Bu bahar bende daha önce pek yaşamadığım ya da farketmediğim bir uyuşukluğa sebebiyet verdi. Yataktan kazınarak kalkmalar, kendini yorgun hissetmeler, spordan kaçmak için bilimum sebepler uydurmalar, yogada relax pozunun gelmesini kalpten dilemeler falan.. No'luyor, hayır, nedir bu uyuşukluk? Bunu anlamak için kolları sıvadım. Valla bütün suç doğada. Havadaki negatif iyonların artması insanın bioritmini olumsuz etkiliyormuş. Esasında insan vücudu bu doneme uyum sağlayabilecek hormanlar da üretiyormuş ama vitamin veya mineral eksikliği varsa bu durum kendini göstermeye başlıyormuş. Benim müthiş bir el kitabım var. Sevgili Eren Abla'nın hediye etmesiyle tanıştığım Tijen İnaltong'un Mevsimlerle Gelen Yemekler kitabı... Burada Çin Tıbbına göre Beş Element ( ağaç, ateş, toprak, metal ve su) ve
yıl boyunca mevsimlerle birlikte doğanın , canlıların geçirdiği değişim esas alınarak mevsimlere göre verilmiş bazı yemek tarifleri var.
Turp otu |
Kaz ayağı |
Bu kitaba göre bahar ağaç dönemi ve vücüdumuzun yağları yakarak iç organları temizlediği dönem. Bu yağlardan kurtulmanın yolu hafif yiyecekler ve hayvansal ürünlerden uzak durmak. Az alkol, az kahve bol su ve az şekerli bir diyet bu dönemde oldukça yardımcı oluyormus.
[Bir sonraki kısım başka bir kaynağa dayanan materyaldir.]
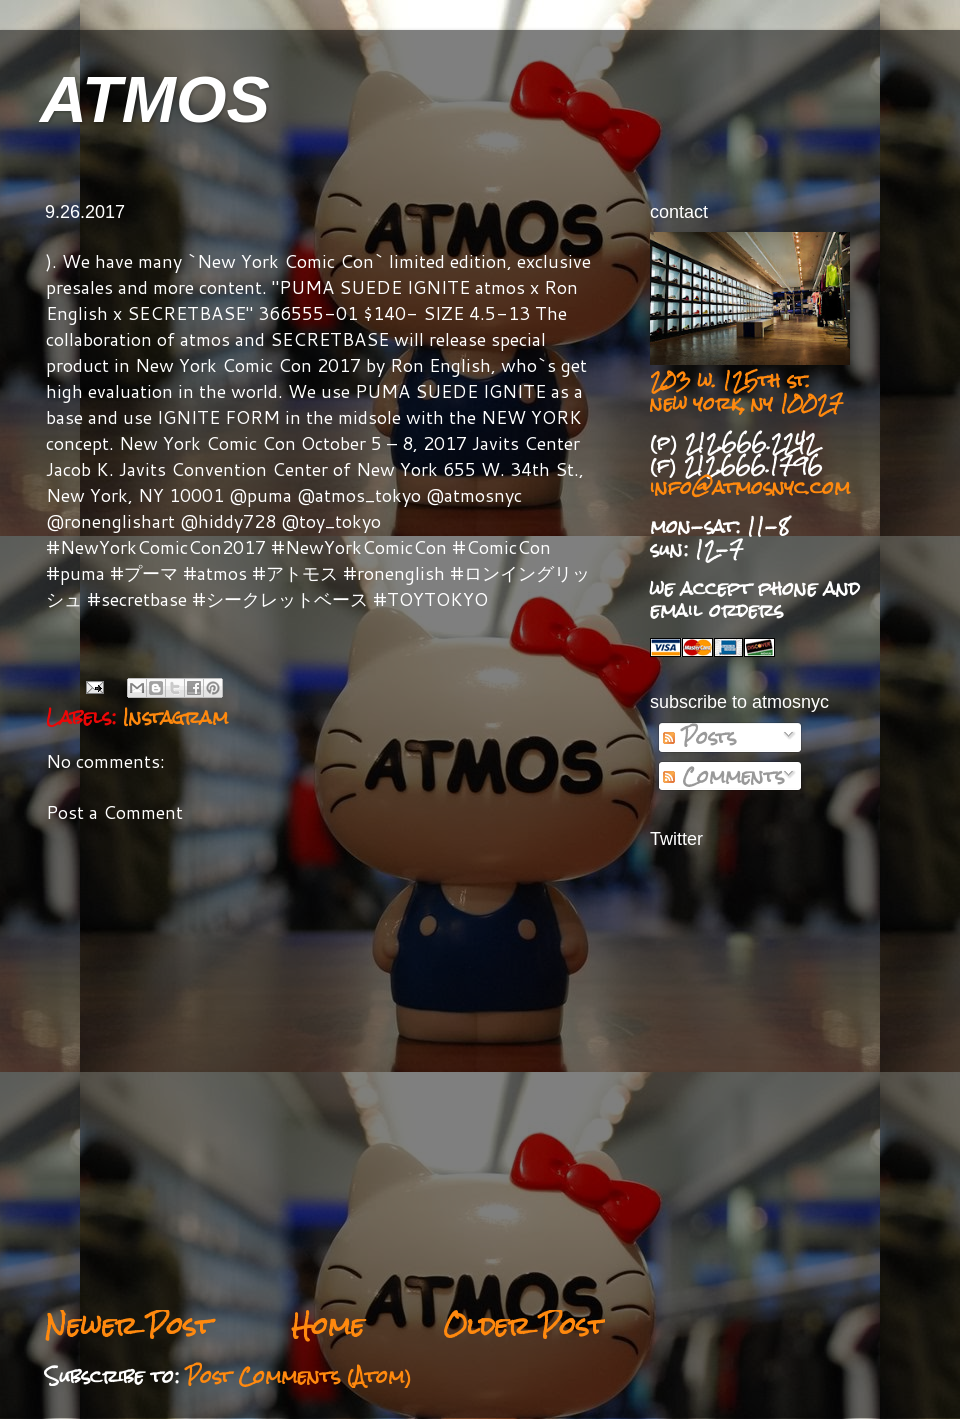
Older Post (524, 1325)
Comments (723, 776)
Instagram (175, 717)
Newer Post (128, 1325)
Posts (699, 737)
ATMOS (155, 99)
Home (327, 1325)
Modern tıpçıların yazılarında da aynı tavsiyeyi gördüm o da tahılın çok alınması gerekiği bir dönemmiş. Buğday, yulaf, arpa,taze soğan, yeşil yapraklı bitkiler baharda sık kullanımalı ve baharın 5 element teorisine göre ikon tadı olan ekşi tadlı yiyeceklerin tüketilmesi gerekiyormus. Yani limon!! Çünkü ilkbaharın baş organı, kan emizleyici Karaciğerin canlandırılması gerekiyor.. Bunun için susam, çilek, enginar baş yardımcılar..
Benimse otlara sardığım dönem.. Çünkü doğanın her mevsimin vücudumuz için gerekli besinleri bize sunduğu düşünülürse benim için yeşerme dönemi gelmiş demektir. Hiç sevmem yaaa!! Benim favori otlarımın arasında şevket-i bostan, turp otu ve hardal otu geliyor. Hemen hemen hepsinde pişirme mantığı aynı iyice yıkayıp 4-5 cm uzunluklarda dorayıp içine 1 yemek kaşığı ilave edilmiş tuzlu kaynayan suya atıp çok kısa haşlamak çıkar çıkmaz rengini koruması için süzüp soğuksudan geçirmek ve üstüne zeytinyağı, limon ve tuz ve isterseniz 1 tane ezilmiş sarımsaklı sos ile karıştırmak yeterli.
En son turp otunu haşladıktan sonra üzerine zeytinyağ limon ve yazın yaptıgımız kırmızı tatlı biber kızartmamızdan koyum. Birazda acılıydı nefis oldu..
Bu biber kızartması tarifi Bulgaristandaki Turklerinin yaptığı bir tarif zannedersem ... Ablamdan bana geldi ve çok tuttuk. Şöyle ki; bu biberleri boyuna kesip kızartın sonra kaynayan suyun içine kavanuzu ters kapatıp içinin ısınmasını sağlayıp içine kızaran biberleri, bir çorba kaşığı kadar sirke ve biberlerin arasına tane karabiber, kesilmiş sarımsak yerlestirerek kapakları kapatılıyor. Ama kapaklarında kaynatılıp sucakken kapatılması lazım ki bir nevi konserve kapağı gibi olsun.. İnanın bu nefis birsey oluyor hatta ablam bunu yesil biberle yapıyormuş. Buzdolabına koymadan aylarca saklıyabiliyorsunuz..Kapakların tuttugundan emin olun derim.
"Amaaan, ben otlardan anlamam, ayrıca bulup pişirmekten de hazzetmem" diyenlerdenseniz o zaman doğru Kadıköy Çarşıdaki Çiya lokantasına.. ( http://ciya.com.tr/ ) Daha evvelden de Çiya ya değinmiş olabilirim. Çünkü Çiya benim en sevdiğim lokanta ve baharda Çiya ya uğramadan hayatta olmaz.. Tüm otları öyle güzel pişiriyorlar ki en ot sevmeyen bile kendini bunları yerken bulabilir.
Yeşeren baharda gönlünüzün ve bedeninizin canlanması dileğiyle. Tabii darısı başıma.